In this setting, to ask whether a theological understanding of church as the “priesthood of all believers” is superior to a comprehension of church as “clergy set aside as special to ‘equip the saints,'” is to ask the wrong question. In my experience and opinion, it is not either/or, but rather both/and. That is why some at YSM are ordained clergy. For if you expect all God’s people to be ministering in the world every day, you have to have teaching elders involved in educating and equipping them to ensure they are adequately and appropriately prepared to minister to God’s beloved.

Jesus taught his disciples to go out into the community to provide healing and hope. Likewise, ordained clergy and elders play the critical role of equipping the whole people of God. For it falls to them to offer people working in the secular world a biblical framework within which to evaluate their motivations, actions and decisions.

Unfortunately, sometimes elements within churches work against this integration. In some, the perspective that the world outside the church is evil and to be guarded against, has led individuals to bifurcate their experience. They accept the necessity of working in the corrupt world, guarding themselves against its influence and relying upon church activities to provide a social life to keep them from being contaminated. In other churches, individuals hand over their freedom to question to clergy leaders and don’t explore their faith in any depth. Rather, they maintain a rudimentary theology that bears no connection to the adult world in which they operate.
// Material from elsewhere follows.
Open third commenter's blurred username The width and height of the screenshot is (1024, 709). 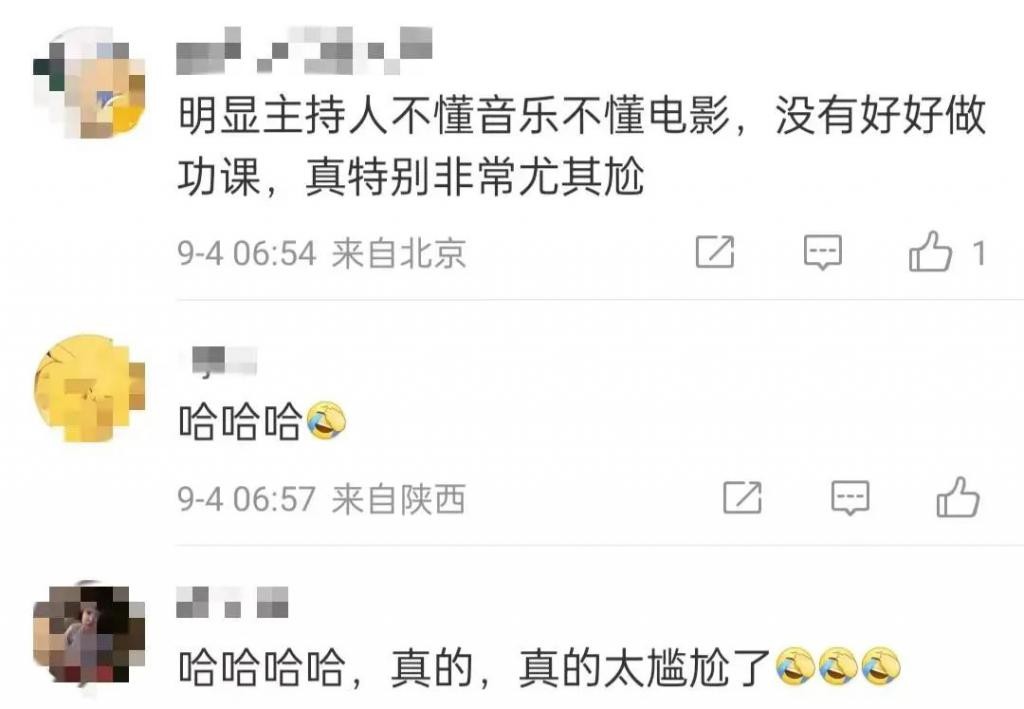pyautogui.click(x=232, y=602)
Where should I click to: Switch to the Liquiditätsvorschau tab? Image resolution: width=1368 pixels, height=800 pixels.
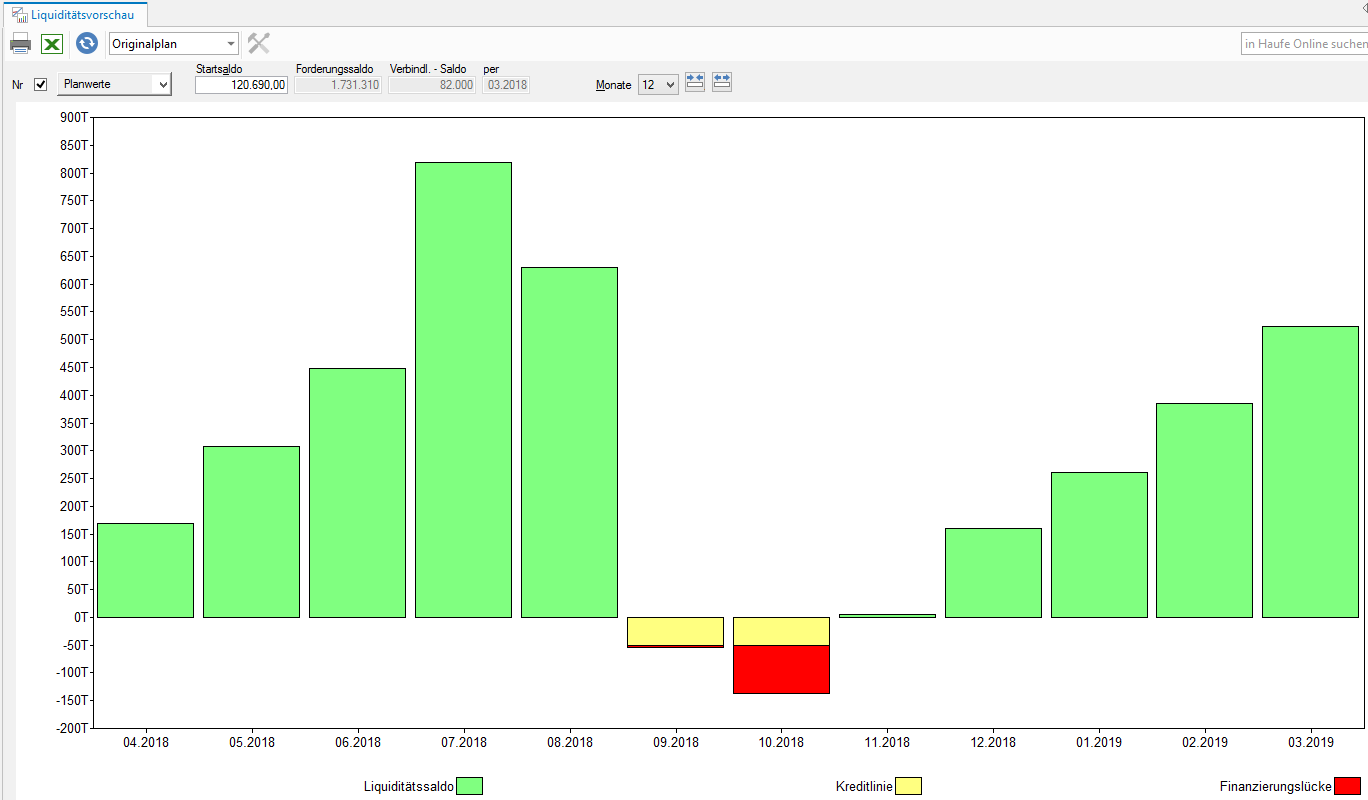82,14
In reality, today’s Christians are wiser, better educated, more empowered and capable of making intelligent, theological decisions. They are competent to view their daily reality through a theological lens and to make sense of their work-a-day world through their faith in Jesus Christ. Just as Jesus’ disciples continued to work in the world as fishermen and tax collectors while they spread the gospel, so too Christians of today are exhilarated by the opportunities they have to bring together their faith and their praxis. Longing to fulfill the mandate laid out for them in James’ epistle, they want to integrate their faith and their works.
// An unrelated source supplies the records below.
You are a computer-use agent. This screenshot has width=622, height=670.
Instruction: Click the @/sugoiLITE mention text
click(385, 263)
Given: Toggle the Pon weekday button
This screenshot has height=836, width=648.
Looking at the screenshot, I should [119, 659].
The emphasis on education in the Reformed tradition serves this model of ministry well, for people want and need to know their Bible and theology well if they are to take their faith into the marketplace in a meaningful way. Whether they take courses themselves, as lay people, or whether they engage in conversation with their teaching elder in an effort to expand their knowledge and understanding, deep learning about their faith is a critical element in the development of a fully equipped ‘priesthood of all believers.’
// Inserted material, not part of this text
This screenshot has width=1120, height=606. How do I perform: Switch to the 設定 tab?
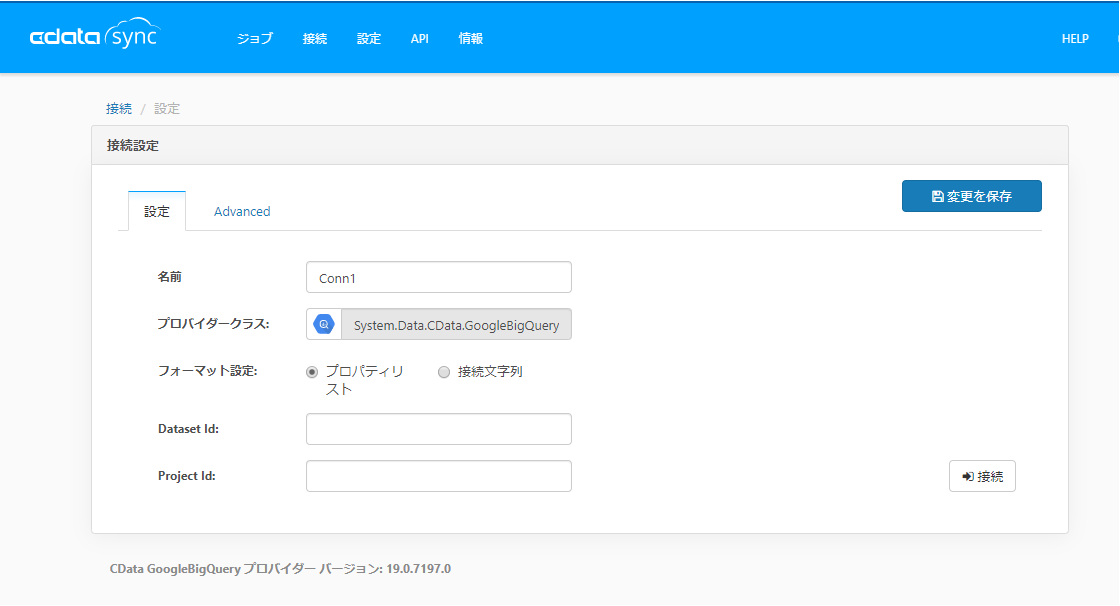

Fortunately, within the Presbyterian Church, there is a growing acknowledgment that God’s will and work goes on in the world and is performed by ordinary people. At Flemingdon Gateway Mission, Evangel Hall Mission, Boarding Homes Ministry and other such organizations, Christians minister daily to people who are marginalized and oppressed. They do this by providing food, conversation, education, prayer and a wide variety of other supports. Similarly, but perhaps not so evidently, in board rooms, the marketplace, hospitals, educational facilities and on assembly lines, Christians also minister to people who are experiencing challenges and struggles.

Wherever they work, play, or find themselves, Christians have an opportunity and a responsibility to be the face of Christ to, and to see Christ’s face in, those whom they meet. It is only when they are empowered and encouraged to see ministry as their life’s calling as the priesthood of all believers that they will truly grow in their faith.